_Entries supplied_
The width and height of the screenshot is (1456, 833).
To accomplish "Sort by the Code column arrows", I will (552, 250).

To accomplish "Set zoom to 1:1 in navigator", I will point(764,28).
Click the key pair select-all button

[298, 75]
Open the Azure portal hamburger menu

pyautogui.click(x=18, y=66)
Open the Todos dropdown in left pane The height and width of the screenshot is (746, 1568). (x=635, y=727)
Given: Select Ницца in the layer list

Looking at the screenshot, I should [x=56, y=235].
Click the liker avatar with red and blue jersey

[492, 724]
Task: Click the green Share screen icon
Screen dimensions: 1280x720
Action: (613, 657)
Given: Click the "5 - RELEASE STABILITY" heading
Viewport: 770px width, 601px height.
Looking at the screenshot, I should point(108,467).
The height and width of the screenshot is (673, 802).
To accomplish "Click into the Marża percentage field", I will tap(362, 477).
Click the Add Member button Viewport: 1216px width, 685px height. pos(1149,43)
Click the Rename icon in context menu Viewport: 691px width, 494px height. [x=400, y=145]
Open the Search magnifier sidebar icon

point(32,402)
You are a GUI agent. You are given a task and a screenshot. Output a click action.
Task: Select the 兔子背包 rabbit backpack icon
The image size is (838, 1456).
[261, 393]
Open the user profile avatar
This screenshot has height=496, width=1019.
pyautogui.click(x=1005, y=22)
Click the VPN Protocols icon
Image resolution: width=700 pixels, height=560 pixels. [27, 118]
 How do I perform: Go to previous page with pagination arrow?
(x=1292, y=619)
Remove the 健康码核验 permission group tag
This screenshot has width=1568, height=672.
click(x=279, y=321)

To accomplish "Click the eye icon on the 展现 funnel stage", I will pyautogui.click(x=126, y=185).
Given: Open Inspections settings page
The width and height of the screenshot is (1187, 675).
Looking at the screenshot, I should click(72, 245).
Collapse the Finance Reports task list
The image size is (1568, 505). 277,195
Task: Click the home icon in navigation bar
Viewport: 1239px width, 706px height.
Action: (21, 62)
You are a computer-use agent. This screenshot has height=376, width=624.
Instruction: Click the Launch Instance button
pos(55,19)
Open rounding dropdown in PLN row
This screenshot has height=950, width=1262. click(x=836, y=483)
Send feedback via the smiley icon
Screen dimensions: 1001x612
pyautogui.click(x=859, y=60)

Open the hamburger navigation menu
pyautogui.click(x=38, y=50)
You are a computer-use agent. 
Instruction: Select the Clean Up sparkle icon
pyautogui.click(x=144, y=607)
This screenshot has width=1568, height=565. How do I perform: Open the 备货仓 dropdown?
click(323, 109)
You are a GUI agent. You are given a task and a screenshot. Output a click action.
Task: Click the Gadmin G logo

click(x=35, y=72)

_Task objective_
Recast the part of the records that opens with the line containing "Click the Rename" and closes with the line containing "pyautogui.click(x=1005, y=22)" as a JSON list of strings, one string per line, skipping blank lines. Include both end lines and nothing outside that span.

_Response for this exercise_
[
  "Click the Rename icon in context menu Viewport: 691px width, 494px height. [x=400, y=145]",
  "Open the Search magnifier sidebar icon",
  "point(32,402)",
  "You are a GUI agent. You are given a task and a screenshot. Output a click action.",
  "Task: Select the 兔子背包 rabbit backpack icon",
  "The image size is (838, 1456).",
  "[261, 393]",
  "Open the user profile avatar",
  "This screenshot has height=496, width=1019.",
  "pyautogui.click(x=1005, y=22)"
]